The Bush Doctrine (National Security Strategy, September 2002) formulized the military ideology of the Empire: pre-emptive attack to keep globalization going. Not just in Middle East, but in East Asia as well, the permanent state of war is the strategic goal of US Empire.
The debate on Empire by Negri and Hardt became obsolete by Bush’s war drive under the name of “war on terrorism.” Not the multitude, but the movements and militants organized the struggles against Bush-Blair’s war drive. This unprecedented anti-war movement was described as the other super-power by the New York Times, the very newspaper that said farewell to the anti-globalization movement just after September 11 terrorist attack.

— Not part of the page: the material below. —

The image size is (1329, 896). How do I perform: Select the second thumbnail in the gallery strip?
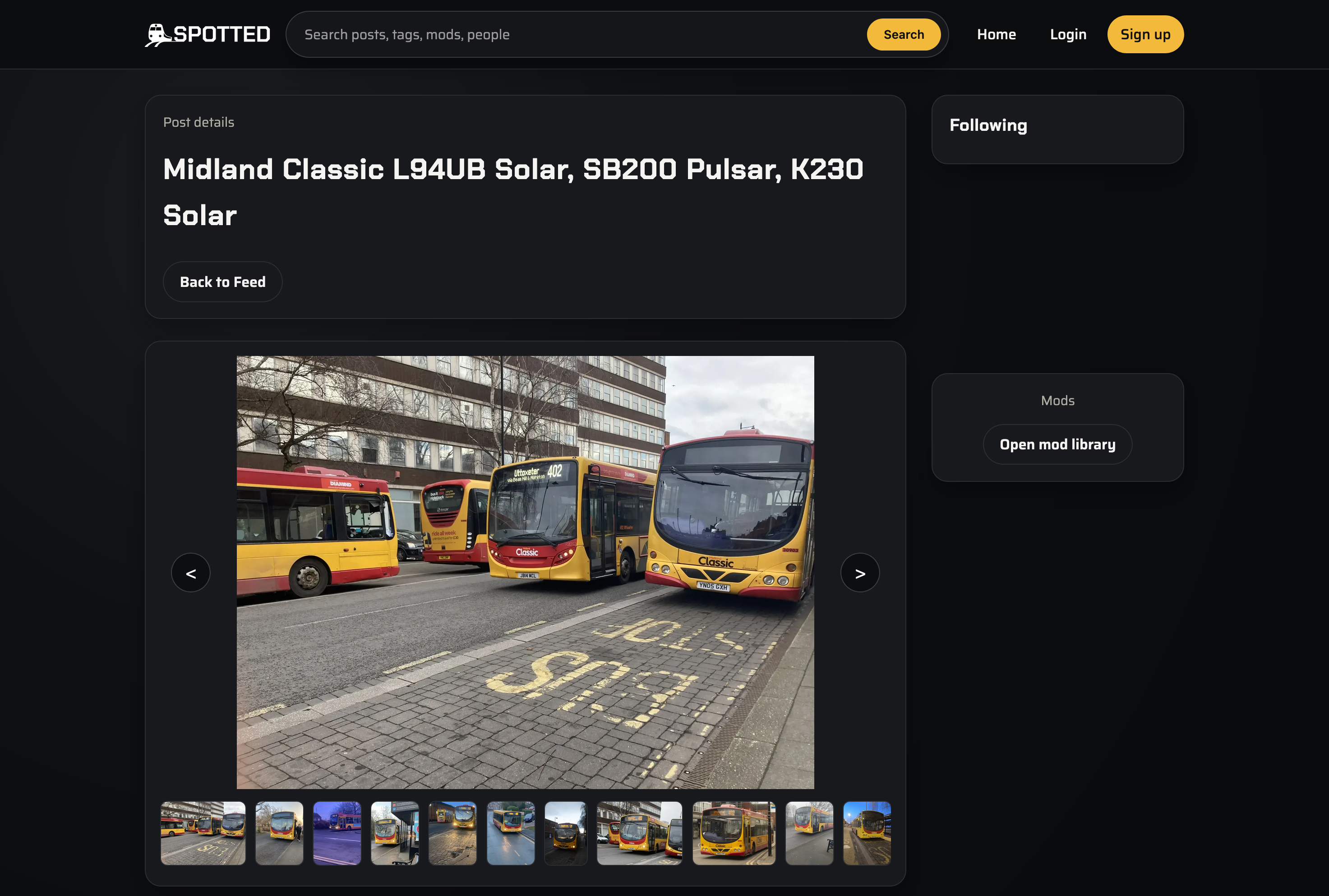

The unprecedented broadness and intensity of the anti-war movement was enabled by the incessant mobilization of anti-globalization movements, especially since Seattle Battle in November 1999. The struggle against the WTO was so broadened and deepened as to gradually target the global capitalism. Thus, the anti-war movement is inter-linked with anti-globalization movement, and these struggles are anti-imperialist movement in this century, and in its essence, have a very strong anti-capitalist struggles.
In spite of heroic struggle, the anti-war movement failed to stop the war. However, the struggle is not over. Any further drive for the war will inevitably be met by the even stronger anti-war, anti-imperialist struggle.
In South Korea, the death of two schoolgirls ignited an unprecedented mass mobilization during last December. In response to growing scale of candle light vigils, the conservative media started its attack on the mobilization for organizers instigating anti-Americanism. At that time, the leadership showed rather defensive position, thereby losing the chance to expand the struggle in line with then-growing international anti-war movement. Thus, presidential candidate Roh’s promise to represent the will of candle vigils, the mobilization lost the momentum, back to the symbolic protest.
This February, South Korean movements organized a series of anti-war mobilization, but its scale was rather small, considering its militancy and capacity. Strange to say, that was almost the first anti-war movement in South Korea, especially in organized coordination with the international action. This shows the political and ideological weakness of Korean popular movement, and a historical paradox that because of collective memory of the war, every body is against the war, but only a few come to act against the war.
At anyway, the coming crisis on the Korean peninsular cannot be confined to the national question in which only Koreans are involved. In this political context, the anti-imperialist struggle of the working class and popular masses in South Korea should extend its solidarity not only to regional alliance of popular movements around East Asia, but also to international anti-war, anti-globalization, anti-imperialist, and anti-capitalist activists and movements, concretely to overthrow the US imperialism’s intervention on Korean peninsular.
Note
1. The PWC (Power of the Working Class) is a revolutionary Marxist group of in South Korea. It was formed in 1999, with union leaders, social movement activists, and left intellectuals joining as a left unity project. It represents the left militant currents in labor movement, and is actively committed in diverse social struggle. At the moment, the PWC is focused on the next round of the left unity project and anti-globalization struggle, based on the internationalist perspective. It has good relationship with international left currents and groups.